GeoMôn UNESCO Global Geopark is a Geopark covering the entire island of Anglesey in north Wales. It was admitted to the European Geoparks Network and to the UNESCO-assisted Global Network of National Geoparks in May 2009. It was the second Geopark to be designated in Wales, the seventh within the United Kingdom and the thirty-third in Europe. The UNESCO Geopark designation reflects the diversity of the island's geology, which encompasses solid rocks from the Precambrian to the Neogene with some Miocene sediments and extensive Pleistocene glaciation features from the Quaternary period. GeoMôn covers 720 square kilometres and has 125 miles of coastal walks.

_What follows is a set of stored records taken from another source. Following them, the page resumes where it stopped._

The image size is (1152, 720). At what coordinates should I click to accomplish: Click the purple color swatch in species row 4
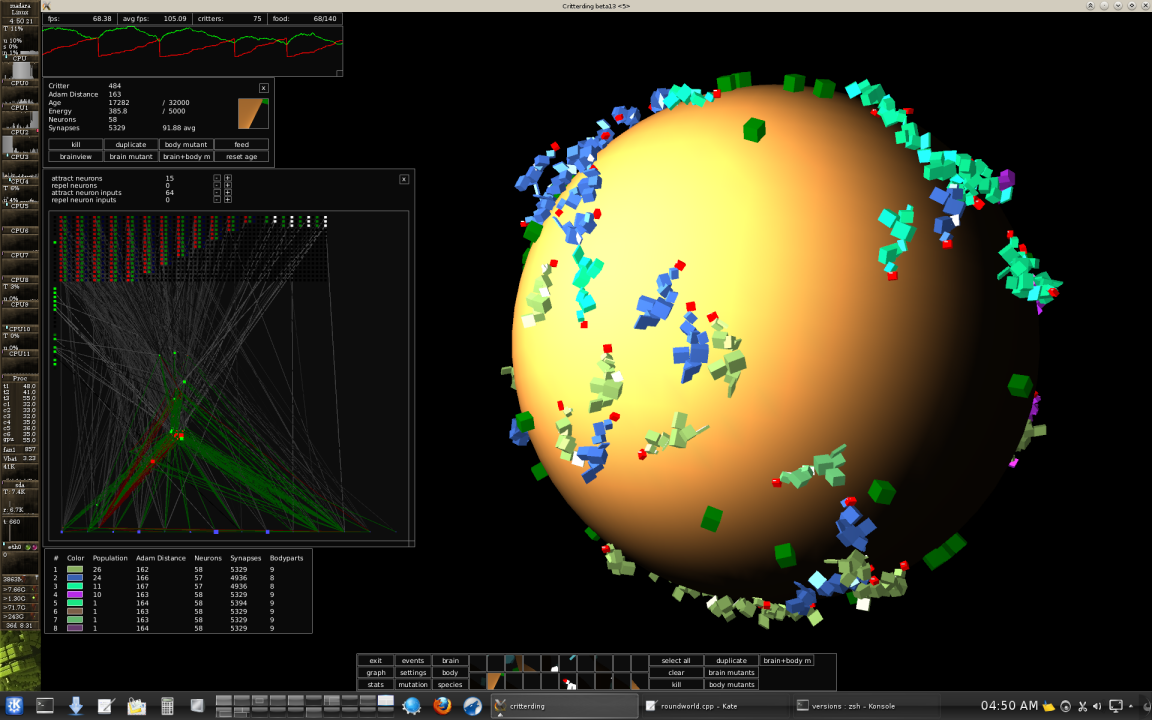point(75,594)
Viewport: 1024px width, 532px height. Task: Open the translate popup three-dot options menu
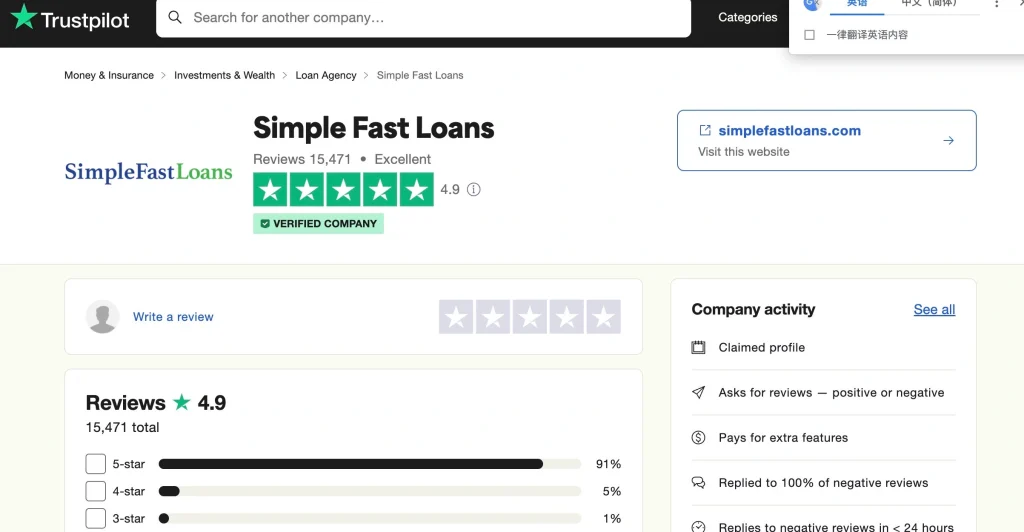pyautogui.click(x=996, y=4)
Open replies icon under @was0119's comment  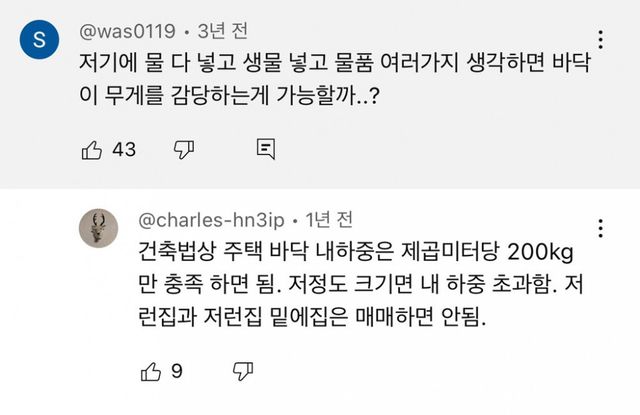click(x=267, y=149)
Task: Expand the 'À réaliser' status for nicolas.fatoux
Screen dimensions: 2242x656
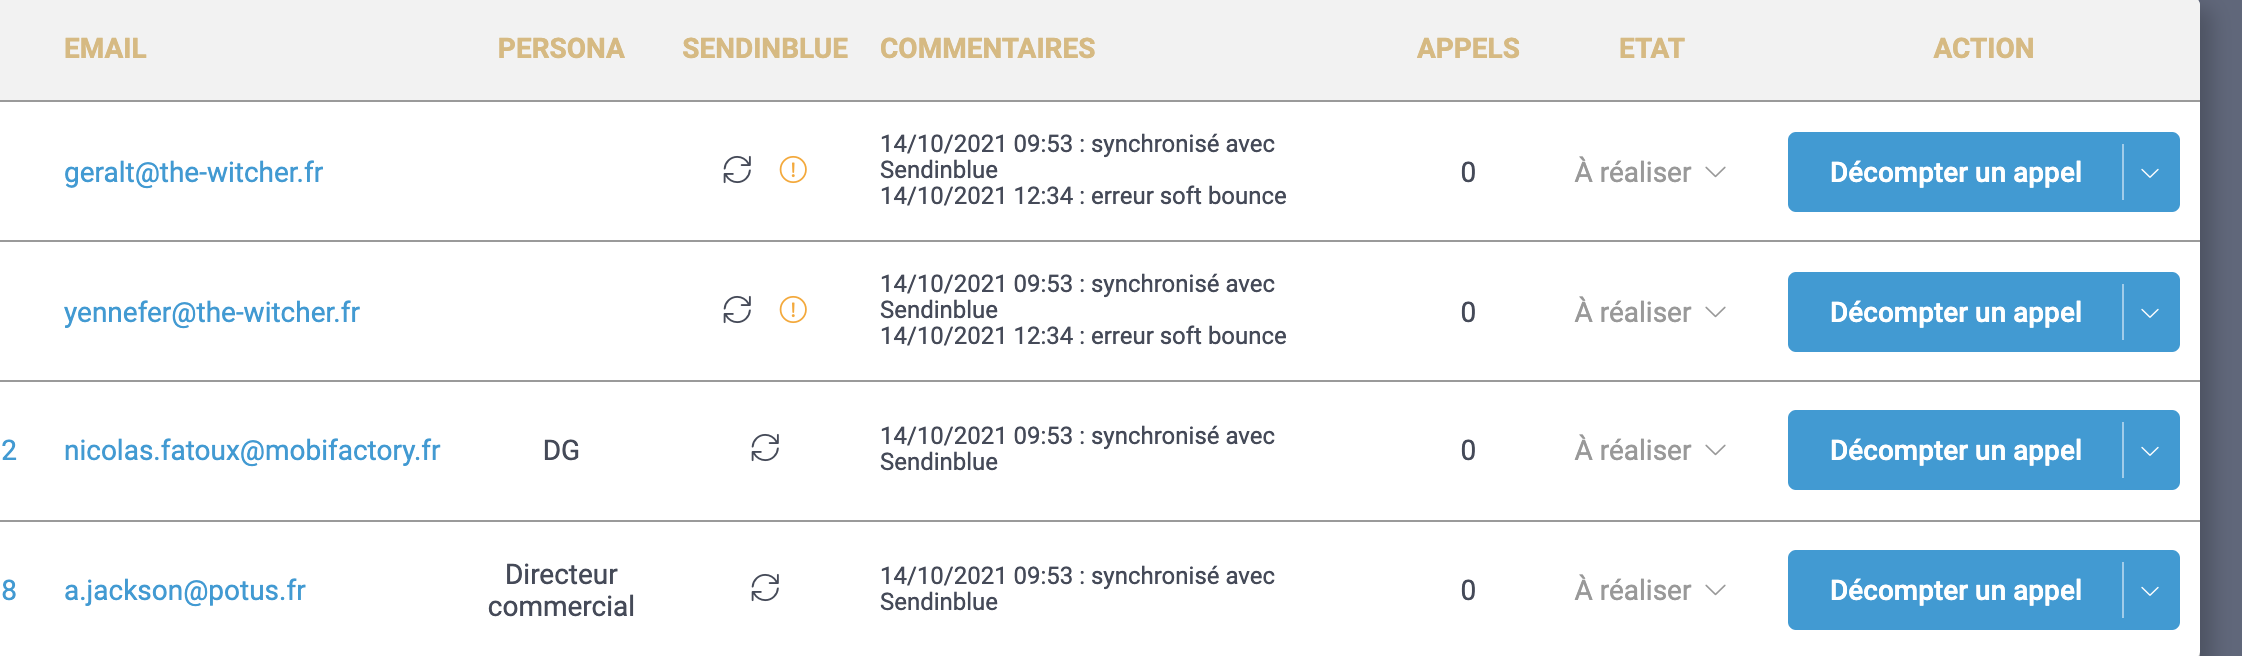Action: click(1650, 450)
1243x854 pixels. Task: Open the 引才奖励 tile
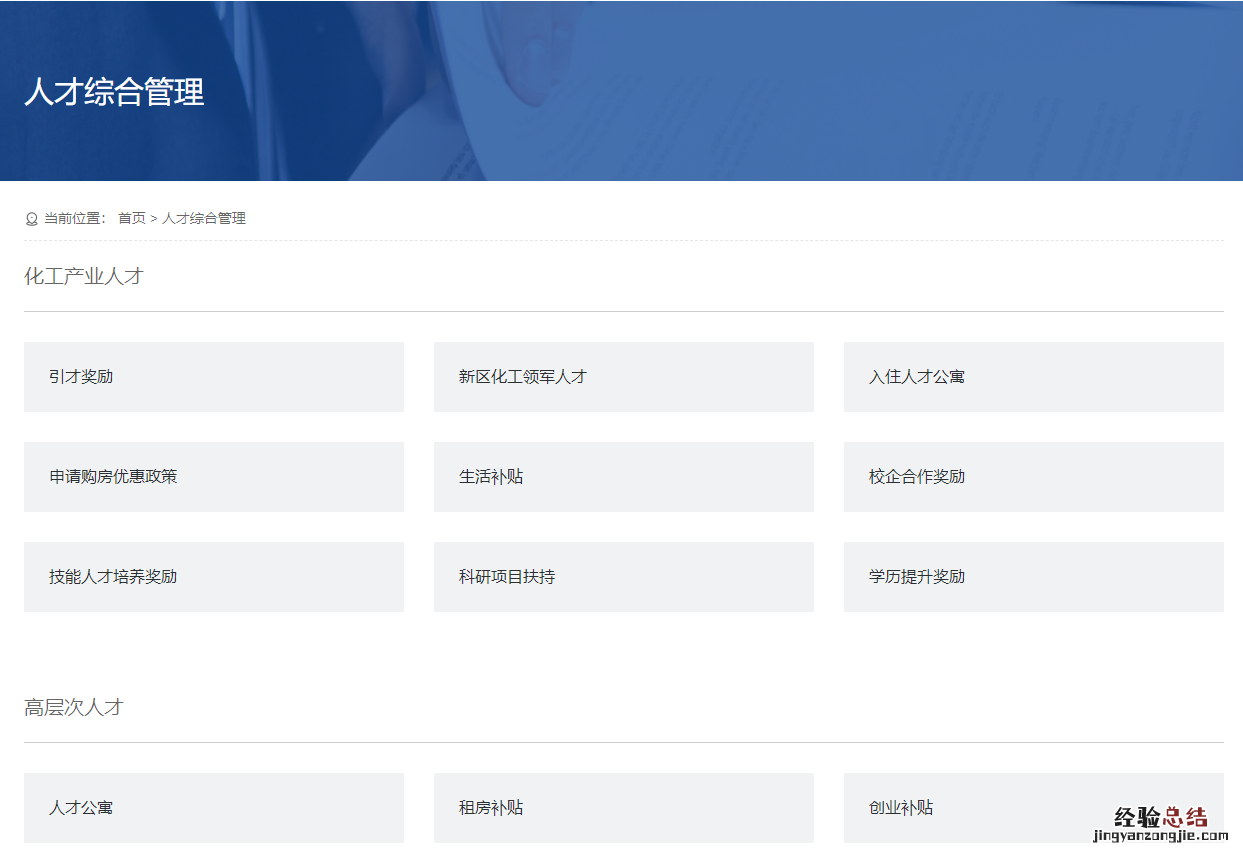pyautogui.click(x=213, y=377)
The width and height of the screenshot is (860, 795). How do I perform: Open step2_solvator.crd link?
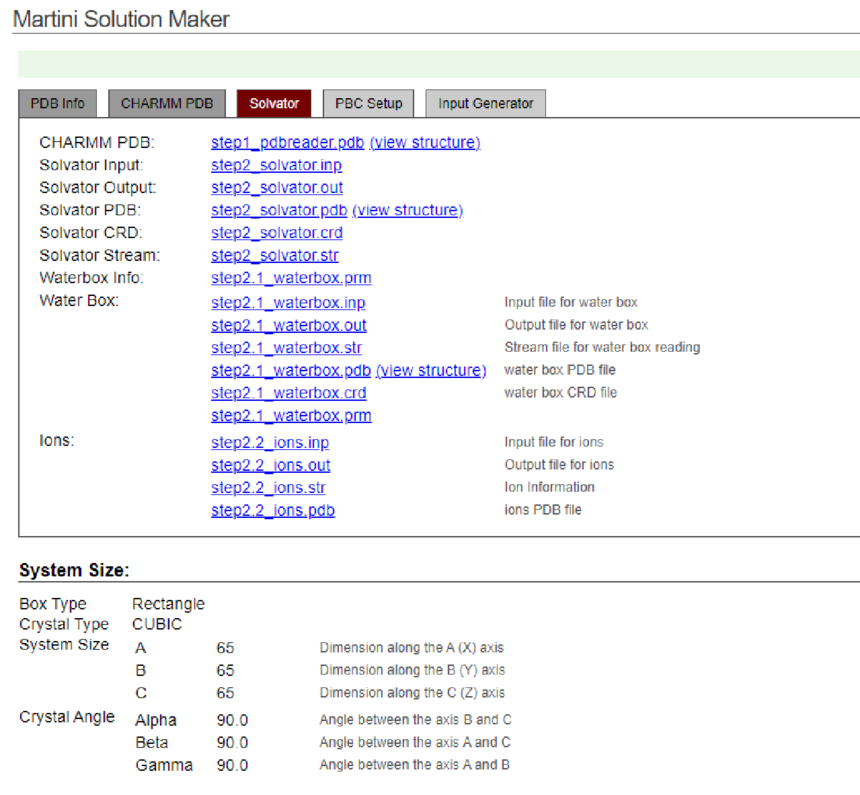tap(276, 233)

The Isle of Anglesey lies off the north coast of Wales, UK. It is known as Ynys Môn in Welsh. Around 67,000 people live on the island. The local culture is very distinctive, with around 60% of the population using Welsh as their first language.

The island is known for its diverse tectonic geology. South Stack exhibits particular folding and faulting that have made it a site of interest for many years, having been first identified as the oldest Precambrian rock then the youngest and now said to be from the Cambrian period. It is a common location for students and schools who come here to study folding and faulting as well as examining the evidence for the birth of the Atlantic. Llanddwyn Island on the west Anglesey coast is a small, but complete oceanic plate, with the pillow lavas at its eastern end created at a Precambrian constructive plate margin. The plate interior on the northern coast is composed of mudstones and sandstones, some containing ‘dropstones, the remnants of the Gaskier's Ice Age that occurred at the end of Precambrian times. Anglesey is the type locality for a rock type named "mélange" by Edward Greenly when he first mapped the geology of Anglesey in the early years of the twentieth century.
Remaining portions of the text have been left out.